Reproduce the rows word for word, starting at the first row and ending at the line that contains "The height and width of the screenshot is (222, 369).".

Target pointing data
********************

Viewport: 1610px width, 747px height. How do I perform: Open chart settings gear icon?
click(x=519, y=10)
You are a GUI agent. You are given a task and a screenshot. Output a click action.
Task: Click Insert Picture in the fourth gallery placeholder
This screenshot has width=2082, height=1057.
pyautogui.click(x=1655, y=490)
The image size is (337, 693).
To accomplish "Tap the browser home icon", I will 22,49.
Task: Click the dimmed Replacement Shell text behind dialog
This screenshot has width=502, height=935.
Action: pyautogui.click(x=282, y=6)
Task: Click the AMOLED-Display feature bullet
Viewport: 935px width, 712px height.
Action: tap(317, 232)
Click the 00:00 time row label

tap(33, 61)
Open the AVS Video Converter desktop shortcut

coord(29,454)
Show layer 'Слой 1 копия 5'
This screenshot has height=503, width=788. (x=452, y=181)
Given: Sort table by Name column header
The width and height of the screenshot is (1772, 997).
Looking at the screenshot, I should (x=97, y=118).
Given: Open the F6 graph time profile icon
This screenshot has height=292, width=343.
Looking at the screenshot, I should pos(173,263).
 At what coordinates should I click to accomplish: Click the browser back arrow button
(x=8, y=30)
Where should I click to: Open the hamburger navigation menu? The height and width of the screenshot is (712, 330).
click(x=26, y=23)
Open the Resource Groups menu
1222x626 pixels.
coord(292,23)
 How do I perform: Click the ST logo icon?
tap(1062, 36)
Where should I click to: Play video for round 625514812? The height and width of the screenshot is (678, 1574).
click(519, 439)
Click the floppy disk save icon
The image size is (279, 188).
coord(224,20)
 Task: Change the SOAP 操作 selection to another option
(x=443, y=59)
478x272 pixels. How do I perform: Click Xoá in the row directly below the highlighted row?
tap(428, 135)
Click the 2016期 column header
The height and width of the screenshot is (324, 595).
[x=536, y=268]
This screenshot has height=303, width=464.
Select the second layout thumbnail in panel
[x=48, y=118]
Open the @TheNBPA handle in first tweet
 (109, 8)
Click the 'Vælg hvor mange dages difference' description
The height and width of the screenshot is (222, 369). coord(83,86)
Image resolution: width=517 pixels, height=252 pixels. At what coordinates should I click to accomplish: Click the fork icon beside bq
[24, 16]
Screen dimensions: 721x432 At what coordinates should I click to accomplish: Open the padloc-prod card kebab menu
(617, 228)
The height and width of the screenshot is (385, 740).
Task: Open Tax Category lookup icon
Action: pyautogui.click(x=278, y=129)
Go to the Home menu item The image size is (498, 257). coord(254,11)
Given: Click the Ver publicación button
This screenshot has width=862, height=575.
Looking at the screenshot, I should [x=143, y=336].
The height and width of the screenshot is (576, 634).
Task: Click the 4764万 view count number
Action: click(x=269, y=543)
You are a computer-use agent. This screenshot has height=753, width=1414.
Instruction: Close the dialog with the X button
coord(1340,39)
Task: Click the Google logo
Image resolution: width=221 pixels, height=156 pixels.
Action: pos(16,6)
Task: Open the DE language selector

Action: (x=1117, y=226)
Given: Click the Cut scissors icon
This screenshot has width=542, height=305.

********************

Final result:
Viewport: 1610px width, 747px height. How do I perform: Open chart settings gear icon?
click(x=519, y=10)
You are a GUI agent. You are given a task and a screenshot. Output a click action.
Task: Click Insert Picture in the fourth gallery placeholder
This screenshot has width=2082, height=1057.
pyautogui.click(x=1655, y=490)
The image size is (337, 693).
To accomplish "Tap the browser home icon", I will 22,49.
Task: Click the dimmed Replacement Shell text behind dialog
This screenshot has width=502, height=935.
Action: pyautogui.click(x=282, y=6)
Task: Click the AMOLED-Display feature bullet
Viewport: 935px width, 712px height.
Action: tap(317, 232)
Click the 00:00 time row label

tap(33, 61)
Open the AVS Video Converter desktop shortcut

coord(29,454)
Show layer 'Слой 1 копия 5'
This screenshot has height=503, width=788. (x=452, y=181)
Given: Sort table by Name column header
The width and height of the screenshot is (1772, 997).
Looking at the screenshot, I should (x=97, y=118).
Given: Open the F6 graph time profile icon
This screenshot has height=292, width=343.
Looking at the screenshot, I should pos(173,263).
 At what coordinates should I click to accomplish: Click the browser back arrow button
(x=8, y=30)
Where should I click to: Open the hamburger navigation menu? The height and width of the screenshot is (712, 330).
click(x=26, y=23)
Open the Resource Groups menu
1222x626 pixels.
coord(292,23)
 How do I perform: Click the ST logo icon?
tap(1062, 36)
Where should I click to: Play video for round 625514812? The height and width of the screenshot is (678, 1574).
click(519, 439)
Click the floppy disk save icon
The image size is (279, 188).
coord(224,20)
 Task: Change the SOAP 操作 selection to another option
(x=443, y=59)
478x272 pixels. How do I perform: Click Xoá in the row directly below the highlighted row?
tap(428, 135)
Click the 2016期 column header
The height and width of the screenshot is (324, 595).
[x=536, y=268]
This screenshot has height=303, width=464.
Select the second layout thumbnail in panel
[x=48, y=118]
Open the @TheNBPA handle in first tweet
 (109, 8)
Click the 'Vælg hvor mange dages difference' description
The height and width of the screenshot is (222, 369). coord(83,86)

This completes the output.